Der stern zitiert weitere Tweets, die etwa herausarbeiten, dass die Karikaturen keinen Angriff auf das Individuum darstellten, sondern die realitätsnahe Abbildung des Schicksals eines Kollektivs.

Weitere Diskussion auch bei News.de. Hier ist die Headline schon abschließende Bewertung: „Charlie Hebdo“ verhöhnt ertrunkenes Flüchtlingskind Aylan.

Hoffnungsvoller setzen sich die Deutsch Türkischen Nachrichten mit den Karikaturen auseinander und ziehen eine Parallele zum türkischen Ministerpräsidenten Erdogan:

Das Satire-Magazin Charlie Hebdo steht wegen mehrerer Flüchtlings-Cartoons in der Kritik. Dem Magazin wird „Geschmacklosigkeit“ vorgeworfen. Doch Charlie Hebdo hält in den Karikaturen Europa ein Spiegel vors Gesicht und prangert die Heuchelei des Westens an. Ironischerweise deckt sich diese Haltung von Charlie Hebdo mit den Ansichten des türkischen Staats-Chefs Recep Tayyip Erdoğan.
(Deutsch Türkische Nachrichten 16.09.15: „Flüchtlinge: Was Erdoğan und Charlie Hebdo gemeinsam haben“)

Und sie übersetzen die Botschaft der Cartoons so:

Charlie Hebdo will mit den Cartoons der europäischen Flüchtlings-Politik und schlussendlich die Gleichgültigkeit der Eliten gegenüber dem Schicksal der Flüchtlinge deutlich machen. Das Satire-Magazin übt mit den Karikaturen massive Kritik am Westen, der für das Leid der Flüchtlinge verantwortlich ist, und hält diesem einen Spiegel vors Gesicht.
(ibid.)

Zum Schluss fragen die DTN nach dem Verbleib der vielen Moralapostel. Es seien eben nicht nur die vielen rechtsradikalen Randgruppen, die sich schäbig verhielten, sondern die honorigen Politiker, die im Wahlkampf von Vielfalt, Menschenrechten und Solidarität parlieren.
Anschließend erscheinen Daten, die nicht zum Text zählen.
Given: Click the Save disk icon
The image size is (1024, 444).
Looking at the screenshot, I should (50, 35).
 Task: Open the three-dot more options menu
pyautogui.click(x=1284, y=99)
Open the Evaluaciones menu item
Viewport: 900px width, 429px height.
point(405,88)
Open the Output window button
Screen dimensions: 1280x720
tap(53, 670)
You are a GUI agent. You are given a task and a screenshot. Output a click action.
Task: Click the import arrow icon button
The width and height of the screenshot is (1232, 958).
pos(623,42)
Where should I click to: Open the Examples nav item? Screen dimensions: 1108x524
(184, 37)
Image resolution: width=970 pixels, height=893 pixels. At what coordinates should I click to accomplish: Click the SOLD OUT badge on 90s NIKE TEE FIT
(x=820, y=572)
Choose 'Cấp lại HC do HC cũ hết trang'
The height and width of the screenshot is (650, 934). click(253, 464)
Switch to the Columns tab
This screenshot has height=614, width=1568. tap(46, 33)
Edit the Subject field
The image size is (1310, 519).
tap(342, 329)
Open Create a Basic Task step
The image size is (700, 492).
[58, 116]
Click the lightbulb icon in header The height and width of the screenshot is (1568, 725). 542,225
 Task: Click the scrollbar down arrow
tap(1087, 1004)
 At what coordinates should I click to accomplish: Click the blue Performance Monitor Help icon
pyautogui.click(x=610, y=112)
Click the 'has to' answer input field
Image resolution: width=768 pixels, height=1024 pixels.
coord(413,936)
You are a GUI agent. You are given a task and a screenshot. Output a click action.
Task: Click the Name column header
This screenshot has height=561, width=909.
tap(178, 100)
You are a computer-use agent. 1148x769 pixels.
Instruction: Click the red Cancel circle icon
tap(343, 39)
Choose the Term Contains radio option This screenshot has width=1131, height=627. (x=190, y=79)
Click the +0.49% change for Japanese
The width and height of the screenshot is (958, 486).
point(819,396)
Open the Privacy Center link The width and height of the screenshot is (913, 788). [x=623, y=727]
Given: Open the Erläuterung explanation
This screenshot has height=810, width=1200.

Jetzt treibt’s Blüten: „Deutschlandfunk“ zensiert Karikaturen

Der Deutschlandfunk wählt für die Berichterstattung das oben schon bekannte Strickmuster: Den Inhalt der Karikaturen nacherzählen, auf die Diskussion verweisen, Tweets zitieren. Abweichend von anderen Medien aber habe sich die Redaktion des Deutschlandfunks entschieden, die Karikaturen nicht zu zeigen und verlinkt dazu auf diese (sich jedoch auf das ursprüngliche Foto) beziehende Begründung.